Commission numérique du MEDEF  Compte vérifié
#3123, le 26/01/2015 - 17:32

Concernant la protection de la vie privée :

- Accompagner, informer et sensibiliser (guides, bonnes pratiques…) les acteurs de l’open data (administrations et réutilisateurs) à cette question et aux solutions techniques d’anonymisation des données (cf. étude annuelle du Conseil d’État sur le numérique et les droits fondamentaux de septembre 2014) et le rapport de la Commission Open data en santé le 9 juillet 2014).
- Assurer aux citoyens une meilleure transparence sur la mise à disposition et la réutilisation des données publiques par l’État et les informer, les sensibiliser sur le fonctionnement de l’open data et de manière plus générale sur les usages et les outils numériques

Commission numérique du MEDEF  Compte vérifié
#3122, le 26/01/2015 - 17:32

Concernant les acteurs publics :

- Former les agents publics aux enjeux de l’open data et faire en sorte que la dimension open data soit intégrée systématiquement dans chaque action, programme ou politique publique
- Créer un « référé communication » afin de réduire les délais de communication des documents administratifs
- Élaborer des bonnes pratiques qui pourraient être diffusées par une structure de gouvernance partagée (comprenant à la fois des représentants d’émetteurs et des représentants d’utilisateurs des données)

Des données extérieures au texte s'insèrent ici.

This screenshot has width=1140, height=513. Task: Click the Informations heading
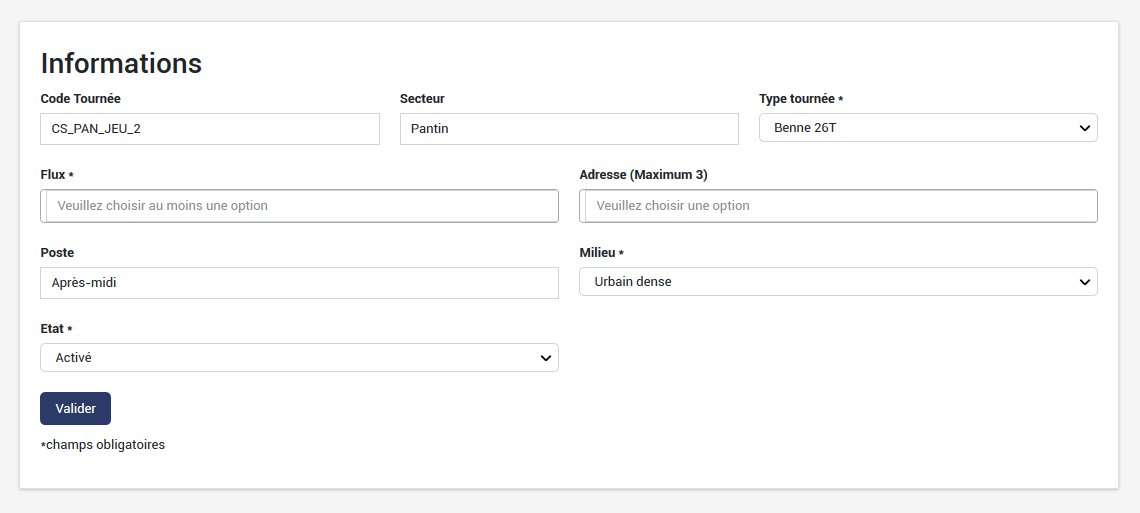pos(121,64)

Commission numérique du MEDEF  Compte vérifié
#3121, le 26/01/2015 - 17:30

Concernant les données :

- Imposer aux organismes du secteur public (au sens de la directive 2013/37/UE du Parlement européen et du Conseil du 26 juin 2013 modifiant la directive 2003/98/CE concernant la réutilisation des informations du secteur public dite « Directive PSI ») une obligation de mise à disposition des données publiques
- S’assurer que les jeux de données mis à disposition soient complets, dans des formats exploitables, et que les données soient mises à jour et mises à disposition de manière régulière
- Mener une réflexion sur l’intérêt de prévoir des délais différents de mise à disposition des données en fonction de la nature de celles-ci
- Assurer l’interopérabilité des données
- Encourager la définition de référentiels communs et s’assurer de son application par tous
- Supprimer les redevances pour les données publiques sauf si cette redevance emporte des conséquences économiques pour l’acteur public concerné

Syndicat national de l’édition
#2752, le 16/01/2015 - 15:04

Respect du droit de la concurrence

Comme le rappelle le considérant 29 de la directive 2013/37/UE , la transposition de ce texte doit être l’occasion pour le législateur de prévoir explicitement que les règles applicables en matière de concurrence doivent être respectées lors de la définition des principes de mise à disposition et de réutilisation des documents.

Il est ainsi nécessaire d’assurer une égalité de traitement entre le réutilisateur public des données et le licencié (format, délais de mise à disposition, qualité des données).

L’efficience de l’Open data repose notamment sur le recours aux moyens des acteurs (publics ou privés) capables d’agir avec le plus d’efficacité ainsi que sur la prise en compte de l’impact des politiques de mise à disposition de données publiques sur l’activité économique du secteur privé.

Il convient notamment de ne pas perturber les collaborations entre les éditeurs privés et les agents publics, dont les publications contribuent à la croissance et à la liberté d’expression.

Pour les administrations et établissements publics réutilisant des données publiques dans des projets de produits ou services concurrents de ceux proposés par les éditeurs privés, la mise en place d’une comptabilité analytique est de nature à s’assurer de l’égalité des conditions d’accès aux ressources publiques.